Introduction
Ever wondered how that architecture diagram related to the source code? Ever looked at the source and really wondered? Have you looked at a file dependency graph and wondered what the point was given all the spaghetti? Then maybe you need an Architecture Development Environment (ADE). There are numerous ones on the market (Structure101, Lattix, NDepend, etc.) however this article describes another one; but why write yet another solution? The answer is dissatisfaction with the diagrams being drawn by the existing solutions.
What makes an ADE different from just another diagram of dependencies is that it associates a hierarchy which isn't necessarily that of the file system path, namespace or other artefact of the source code. Initially the software used the filter file associated with a Visual C++ project (for which there is an example that is subsequently refactored); subsequently the software has been generalised to just scan a directory, and then to read the output from a make command - in both cases the user must manually specify a set of filters. The first of these generalisations can be used to show the structure of the software itself, the latter was implemented to process the source of the Linux kernel.

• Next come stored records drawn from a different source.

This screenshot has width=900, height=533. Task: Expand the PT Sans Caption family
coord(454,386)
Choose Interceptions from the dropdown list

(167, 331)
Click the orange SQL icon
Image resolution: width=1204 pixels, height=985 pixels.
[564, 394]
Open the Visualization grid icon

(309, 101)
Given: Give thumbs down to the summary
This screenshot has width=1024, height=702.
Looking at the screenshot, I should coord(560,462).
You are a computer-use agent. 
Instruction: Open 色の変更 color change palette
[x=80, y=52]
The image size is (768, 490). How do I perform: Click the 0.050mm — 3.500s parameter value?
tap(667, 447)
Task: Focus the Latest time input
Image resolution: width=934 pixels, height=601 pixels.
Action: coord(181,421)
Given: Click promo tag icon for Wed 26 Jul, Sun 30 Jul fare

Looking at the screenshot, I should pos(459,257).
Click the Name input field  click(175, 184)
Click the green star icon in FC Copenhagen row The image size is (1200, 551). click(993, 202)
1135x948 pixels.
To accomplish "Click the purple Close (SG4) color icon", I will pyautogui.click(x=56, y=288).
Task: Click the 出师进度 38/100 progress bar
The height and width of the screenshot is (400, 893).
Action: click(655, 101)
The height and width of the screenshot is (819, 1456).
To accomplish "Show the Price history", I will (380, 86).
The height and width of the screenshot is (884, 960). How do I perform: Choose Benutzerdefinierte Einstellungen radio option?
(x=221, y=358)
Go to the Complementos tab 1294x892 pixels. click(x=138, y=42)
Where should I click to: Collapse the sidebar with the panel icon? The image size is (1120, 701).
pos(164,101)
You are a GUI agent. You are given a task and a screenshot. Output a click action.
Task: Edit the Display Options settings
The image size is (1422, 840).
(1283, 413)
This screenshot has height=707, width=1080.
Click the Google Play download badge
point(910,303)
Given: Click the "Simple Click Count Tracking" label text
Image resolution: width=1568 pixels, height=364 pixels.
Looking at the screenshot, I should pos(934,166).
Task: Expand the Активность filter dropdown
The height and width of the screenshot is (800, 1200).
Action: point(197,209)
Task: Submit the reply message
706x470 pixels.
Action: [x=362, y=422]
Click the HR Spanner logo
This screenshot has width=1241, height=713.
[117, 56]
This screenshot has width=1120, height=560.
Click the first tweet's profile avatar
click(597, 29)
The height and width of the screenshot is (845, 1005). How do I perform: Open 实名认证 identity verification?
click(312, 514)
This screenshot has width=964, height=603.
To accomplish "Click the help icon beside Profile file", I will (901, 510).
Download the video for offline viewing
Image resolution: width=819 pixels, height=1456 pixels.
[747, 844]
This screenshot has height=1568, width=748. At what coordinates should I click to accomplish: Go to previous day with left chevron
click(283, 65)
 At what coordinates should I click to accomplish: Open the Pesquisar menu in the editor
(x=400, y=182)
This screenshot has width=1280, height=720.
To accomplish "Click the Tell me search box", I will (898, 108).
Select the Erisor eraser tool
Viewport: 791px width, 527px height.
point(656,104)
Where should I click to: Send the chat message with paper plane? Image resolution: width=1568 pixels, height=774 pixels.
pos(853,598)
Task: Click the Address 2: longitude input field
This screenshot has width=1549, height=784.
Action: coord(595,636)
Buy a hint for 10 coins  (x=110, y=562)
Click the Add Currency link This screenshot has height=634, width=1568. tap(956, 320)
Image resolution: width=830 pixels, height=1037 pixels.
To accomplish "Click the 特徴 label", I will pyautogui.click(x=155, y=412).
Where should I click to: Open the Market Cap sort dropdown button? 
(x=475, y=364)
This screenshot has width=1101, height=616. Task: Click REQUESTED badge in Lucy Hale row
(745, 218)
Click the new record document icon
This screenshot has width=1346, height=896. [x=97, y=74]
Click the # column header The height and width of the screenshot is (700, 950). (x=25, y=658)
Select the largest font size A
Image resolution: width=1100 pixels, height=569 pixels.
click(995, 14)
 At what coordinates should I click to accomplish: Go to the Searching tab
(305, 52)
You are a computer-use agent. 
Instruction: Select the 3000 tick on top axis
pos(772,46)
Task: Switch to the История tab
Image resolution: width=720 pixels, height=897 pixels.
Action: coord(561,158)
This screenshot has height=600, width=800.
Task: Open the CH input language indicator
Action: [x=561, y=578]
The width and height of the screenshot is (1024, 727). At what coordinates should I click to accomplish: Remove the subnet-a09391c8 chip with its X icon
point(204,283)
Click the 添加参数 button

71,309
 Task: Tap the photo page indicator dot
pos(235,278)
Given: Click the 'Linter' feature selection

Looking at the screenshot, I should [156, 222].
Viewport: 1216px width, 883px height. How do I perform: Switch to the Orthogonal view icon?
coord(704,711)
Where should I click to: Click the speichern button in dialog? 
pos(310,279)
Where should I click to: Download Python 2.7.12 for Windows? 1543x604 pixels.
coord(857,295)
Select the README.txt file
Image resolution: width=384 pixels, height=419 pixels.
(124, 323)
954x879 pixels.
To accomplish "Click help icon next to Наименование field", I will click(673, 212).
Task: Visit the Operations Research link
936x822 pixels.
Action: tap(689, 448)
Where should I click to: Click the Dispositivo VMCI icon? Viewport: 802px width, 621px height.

The software implementation, written in Python, uses plug-ins to provide functionality. These plug-ins are loaded and executed by processing a JSON file. For output the options are:
- doxygen - create input for Doxygen/DoxyPress
- track - append the metrics to a file
- dependencies - save a JSON file containing the state from one of the other input options
For input the options are:
- visualstudio - reads a Microsoft Visual Studio solution file for C/C++ source and filters
- generic - traverses a directory structure for source
- maken - read the output from "make -n" or "make V=1"
- dependencies - read a saved JSON file containing the state
Different programming languages are supported, C/C++, C# and Python, as is additional processing. The source for various examples is provided in the repository.
Background theory
A graph is made up of nodes and the edges that connect them, in a directed graph the edges have a direction. Rather than being represented as a diagram, a graph can be represented by a matrix called a structure matrix. If there is a lack of cycles, then the order of the rows can be chosen so that the non-zero entries lie on one side of the diagonal.
Given that a graph has N
nodes, E
edges and P
parts (the different parts of a graph have no edges connecting them to other parts) then cyclomatic complexity may be defined as E + P - N
. For example, in a strictly layered architecture E + P - N = 0
and for complete mud the number of edges is twice the triangle number of N
. i.e. E + P - N = N * N
. Thus 0 <= (E + P - N) / N <= N
. Note that this formula is invariant under code transforms that split a node into two connected by only one edge.
Visualising with Doxygen
Structure matrix
Firstly, the script calculates the structure matrix for the filters that contain files and attempts to order the rows so that the matrix is lower triangular. Note that the columns are in the same order as the rows and that the diagonal elements are denoted by a slash.
Linear\Algebra \
Linear\Solvers 1\
Tests\Utils \
Tests\Linear 111\
FEA\Core\Elements 1 \ 1
FEA\Core\Fields 1 1\
FEA\Assembly 1 11\
FEA\Core\SetOfElements 11 \
FEA\Surface 1 1\
FEA\Equations 1 11 11\
FEA\Mesh 1 11 \
FEA\FileIO 1 11 11 1\
Tests\Classes 1 11 11111\
FEA\Solver 11 111 11 \
Tests\App 1 11 1 11111\
App 1 11 11 1 \
In this case the presence of a cycle in the FEA group stops the matrix from being ordered into a lower triangular form.
Table of metrics
The script then combines the filters into a tree structure. For example, FEA\Core
is created with 3 children given as Elements
, Fields
and SetOfElements
.
Then it calculates the values of N
, E + P - N
and (E + P - N) / N
for each of the tree nodes and creates a table sorted in (E + P - N) / N
.
Graphs
Each of these branches of the tree creates a new section in the HTML document. For example, at the top level, the script creates an input file for GraphViz to create the first diagram. Each of the nodes is hyperlinked to the appropriate section in the document. The script also calculates E + P - N
as being 1
in this case.
The second diagram shows the FEA subsection and a problem in the architecture is evident. The dependence of FEA\Surface
on FEA\Core
creates a cycle in the graph, i.e., A circular dependency exists. The associated section of the HTML document also displays the value of E + P - N
as being 8
and additionally states that FEA
itself is dependent on the Linear Algebra library.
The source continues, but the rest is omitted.